THE wishful thinking, the lack of planning, the dishonesty, the ugly jingoism, and the indifference around how their behaviour might damage a neighbour’s economy — ours — characterised the Brexit camp to the extent that it makes the war cry of Dads’ Army’s Lance Corporal Jones — “Don’t panic!” — more relevant than it has been for some time.
The apprehension provoked by the sense of drift, the feeling that no one really knows how this divorce will end, when it might happen, or what the real cost might be, is more than disconcerting. However, there is one sliver of comfort — Bank of England governor Mark Carney has agreed to stay until 2019, when, it is expected, Britain will have cut itself adrift from the European project. Unlike some of the politicians who criticised his intervention, when he argued for a ‘Remain’ vote, he is to stick around to face the music.

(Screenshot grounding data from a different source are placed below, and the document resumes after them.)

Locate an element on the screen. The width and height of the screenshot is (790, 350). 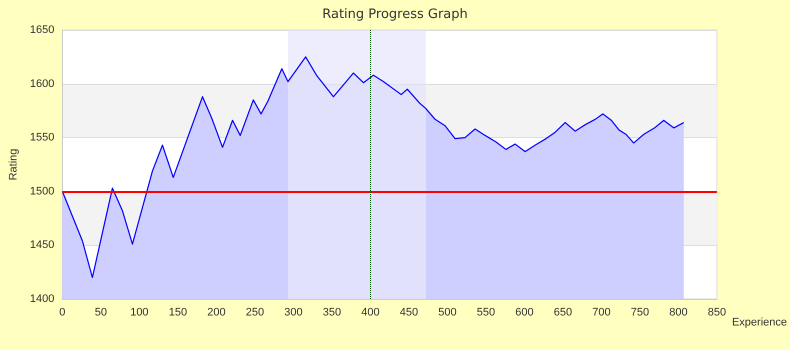
x-tick-label: 650 is located at coordinates (563, 312).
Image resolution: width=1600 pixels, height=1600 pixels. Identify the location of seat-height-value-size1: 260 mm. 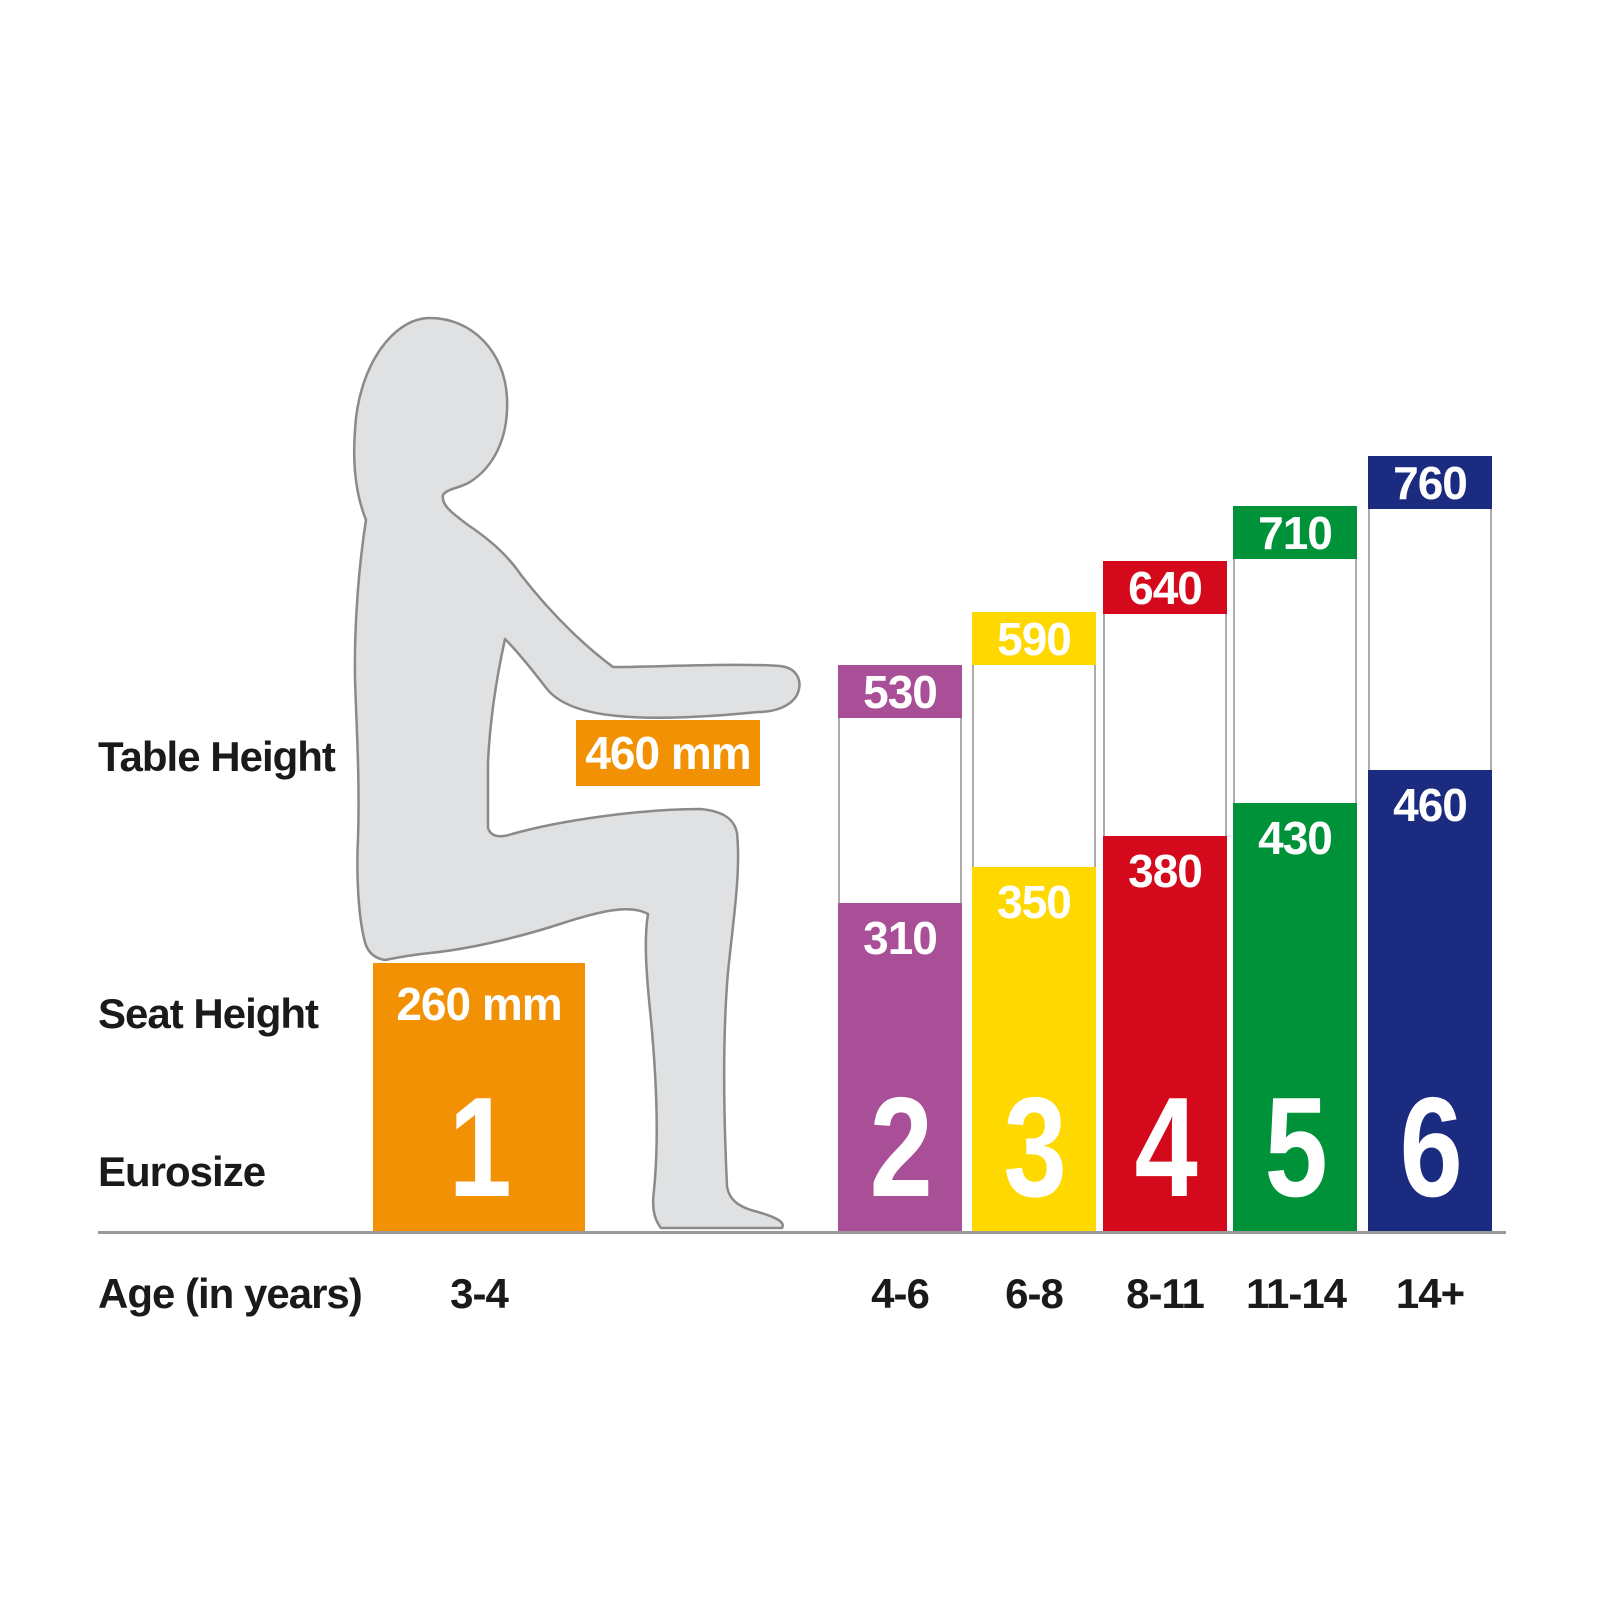
(479, 1004).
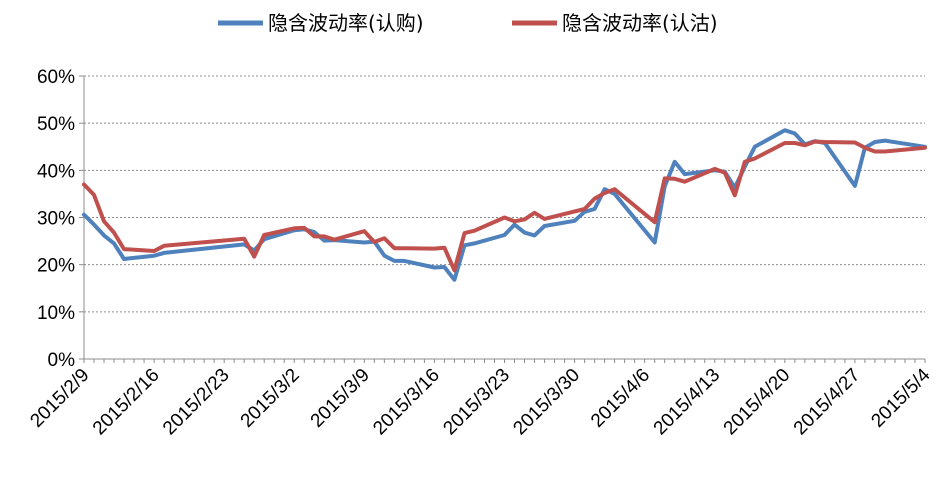 The height and width of the screenshot is (501, 945). Describe the element at coordinates (546, 402) in the screenshot. I see `x-tick-label: 2015/3/30` at that location.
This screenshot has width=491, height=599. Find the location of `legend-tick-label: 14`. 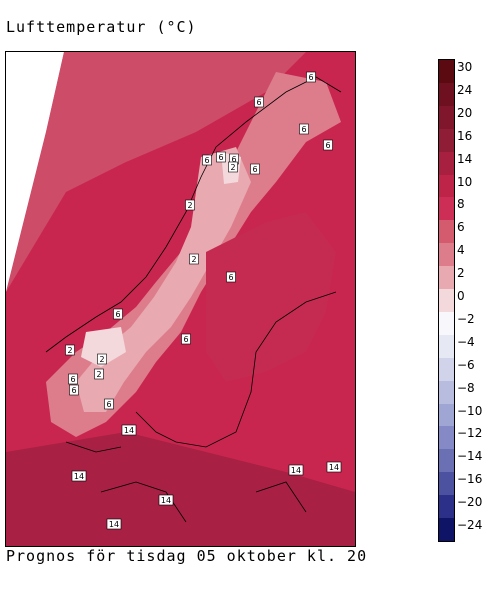

legend-tick-label: 14 is located at coordinates (465, 158).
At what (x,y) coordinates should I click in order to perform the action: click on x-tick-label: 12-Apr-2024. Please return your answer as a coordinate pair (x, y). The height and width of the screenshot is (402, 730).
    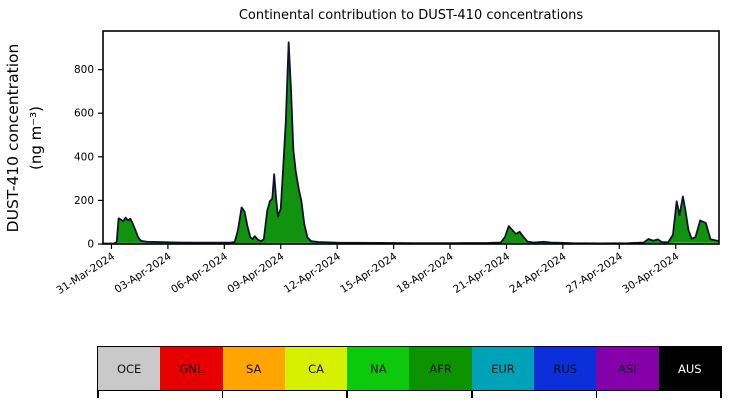
    Looking at the image, I should click on (312, 273).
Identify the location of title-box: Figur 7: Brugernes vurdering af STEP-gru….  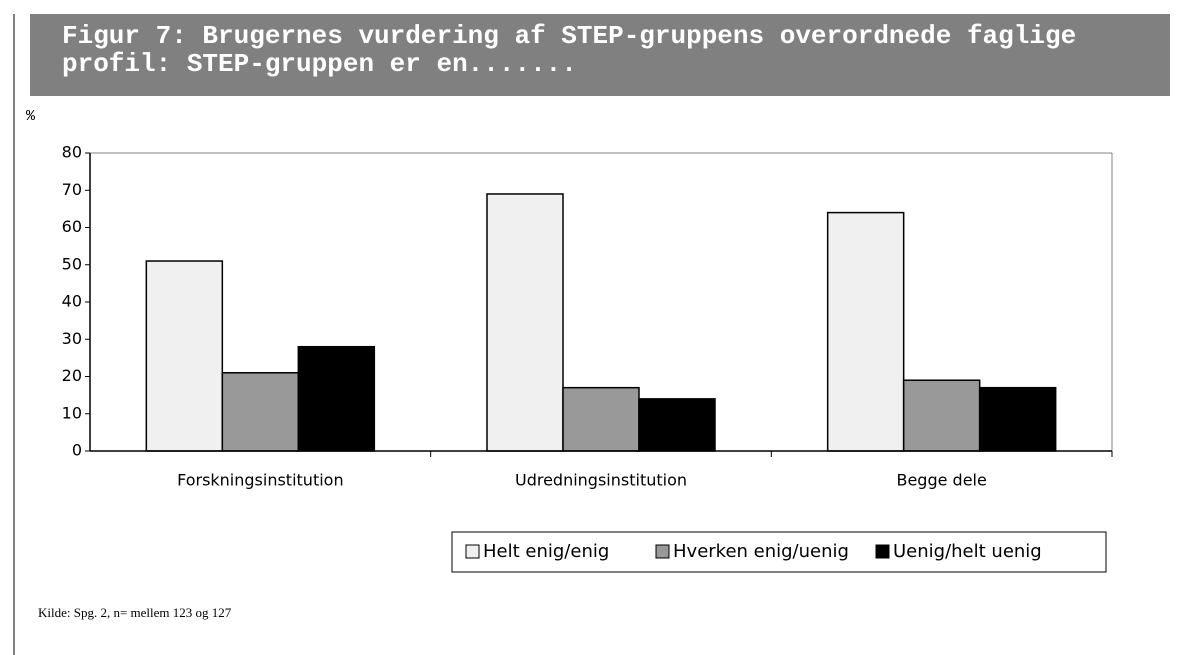
(600, 55).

That the announcement was made on a day when the London Stock Exchange warned that the loss of London’s euro-clearing industry could cost €77bn; when the true cost of the sweetheart deal offered to carmakers, Nissan, to stay in Britain became clearer; and when Carnegie Investment Bank admitted that it sold all of its UK holdings ahead of the vote and that it will not invest in the UK as uncertainty prevails, shows the scale of the challenge facing Mr Carney, Britain, and Europe. His influence may not be decisive, but he seems a voice for sanity, ready to challenge the bedlam.